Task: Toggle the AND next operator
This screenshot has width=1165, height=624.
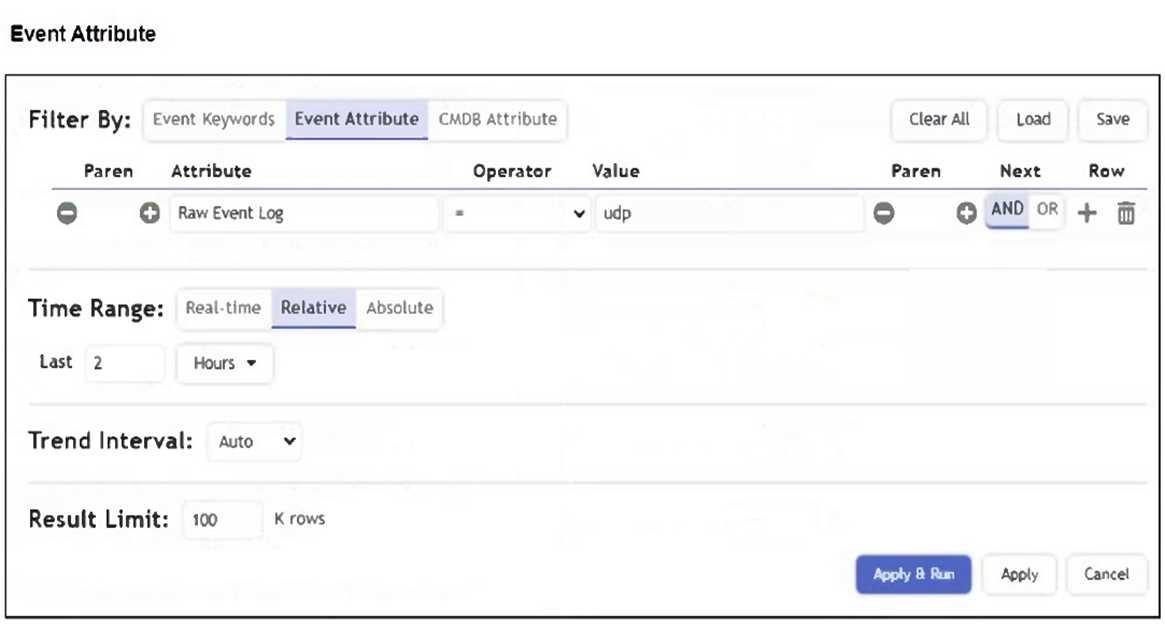Action: point(1007,210)
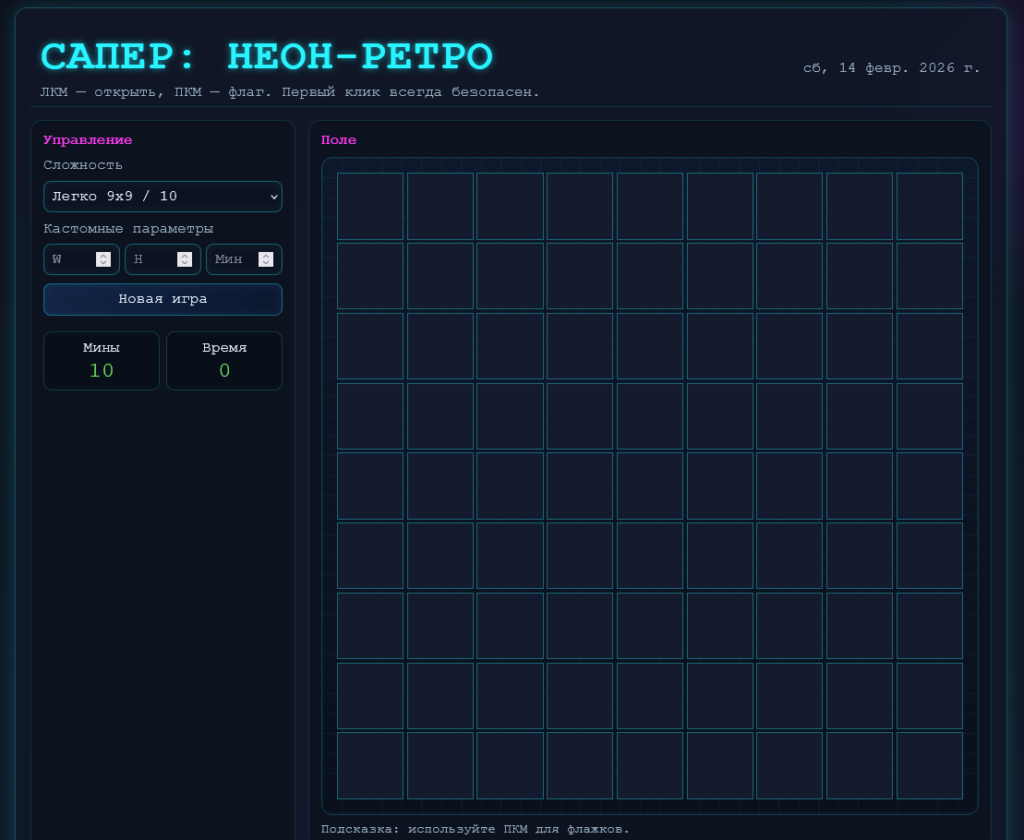This screenshot has height=840, width=1024.
Task: Open the middle cell of the top row
Action: (x=649, y=206)
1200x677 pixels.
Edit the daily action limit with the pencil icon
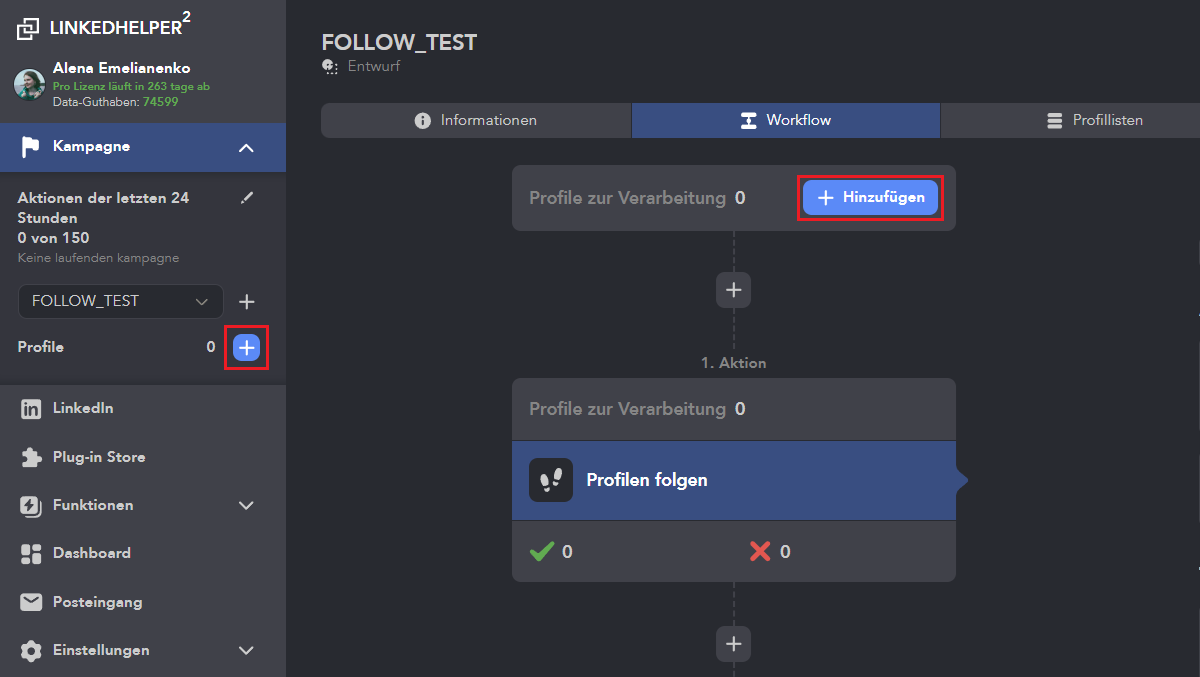click(247, 198)
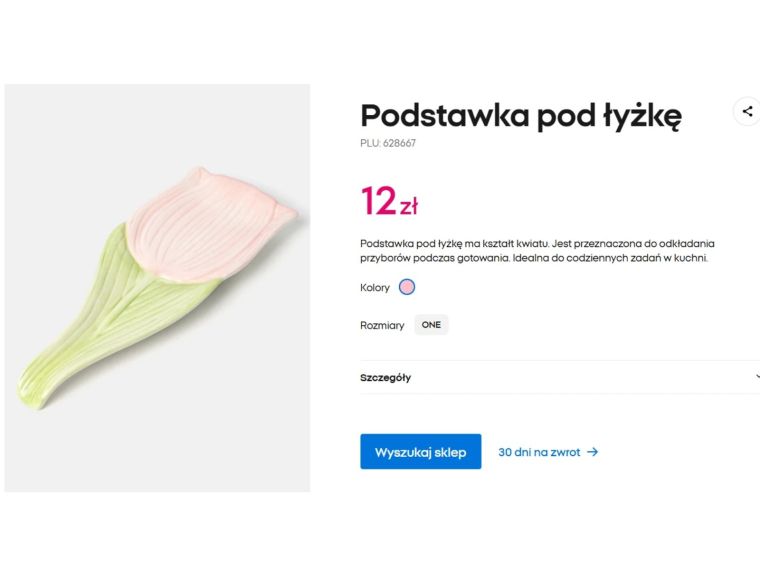760x570 pixels.
Task: Expand the Szczegóły section
Action: [x=385, y=378]
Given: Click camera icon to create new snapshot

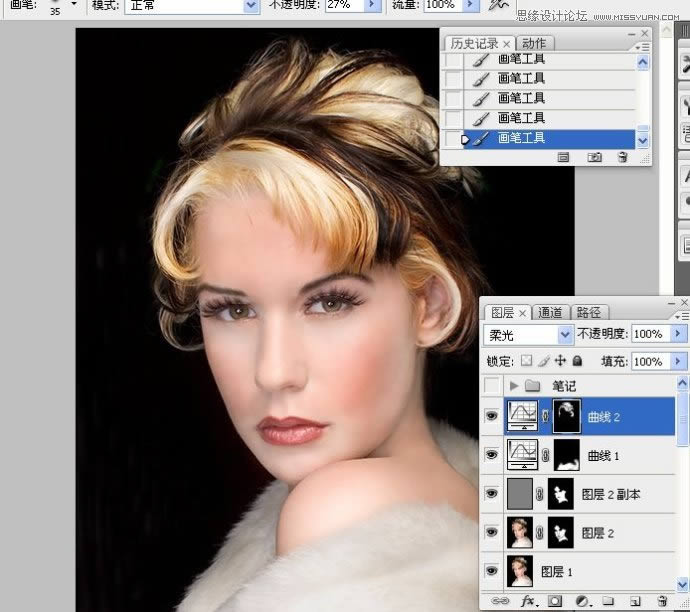Looking at the screenshot, I should [x=594, y=157].
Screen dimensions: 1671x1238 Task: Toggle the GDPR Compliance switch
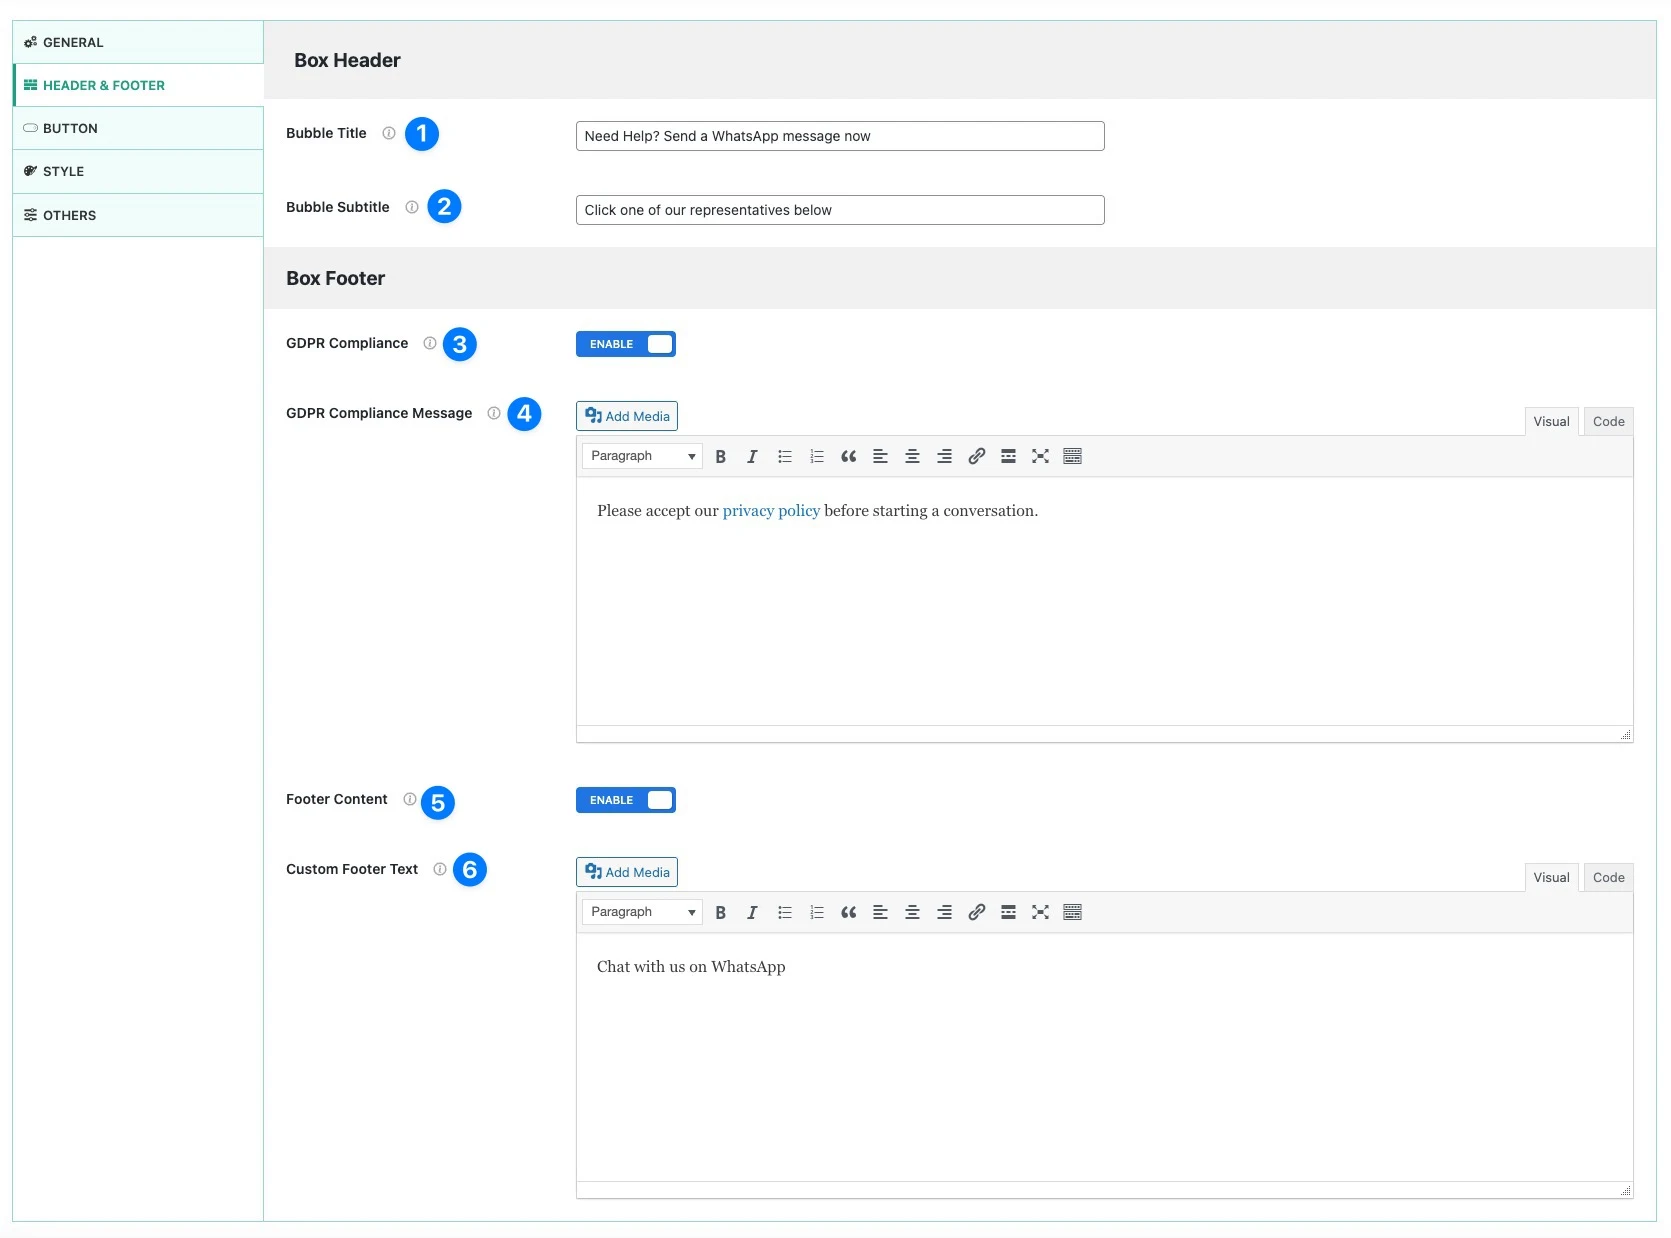[626, 344]
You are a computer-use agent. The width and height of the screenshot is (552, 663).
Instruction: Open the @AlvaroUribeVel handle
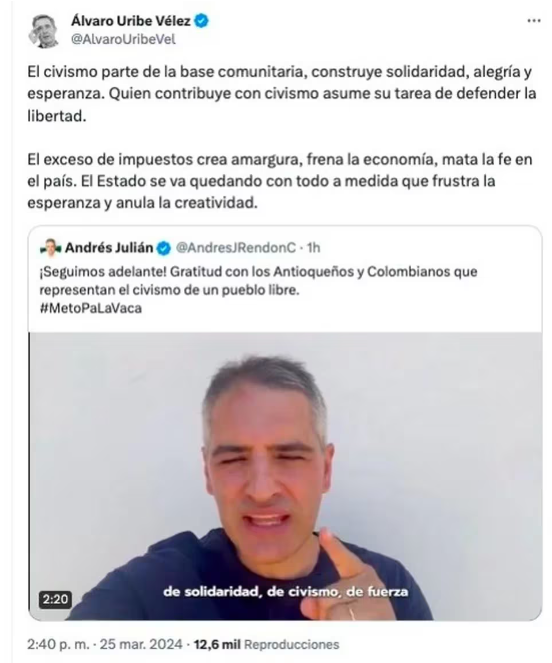123,39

════════════════════

- _TASK_
Pictures are to be omitted; otherwise, write out the data exactly as it appears.

- _EXERCISE SOLUTION_
Task: Toggle the AND next operator
This screenshot has width=1165, height=624.
Action: point(1007,210)
This screenshot has height=840, width=1024.
Task: Open the middle cell of the top row
Action: (x=649, y=206)
1200x677 pixels.
Edit the daily action limit with the pencil icon
click(247, 198)
760x570 pixels.
Task: Expand the Szczegóły section
Action: [x=385, y=378]
Given: Click camera icon to create new snapshot

Looking at the screenshot, I should [x=594, y=157].
Screen dimensions: 1671x1238 Task: Toggle the GDPR Compliance switch
[626, 344]
You are a computer-use agent. The width and height of the screenshot is (552, 663).
Instruction: Open the @AlvaroUribeVel handle
123,39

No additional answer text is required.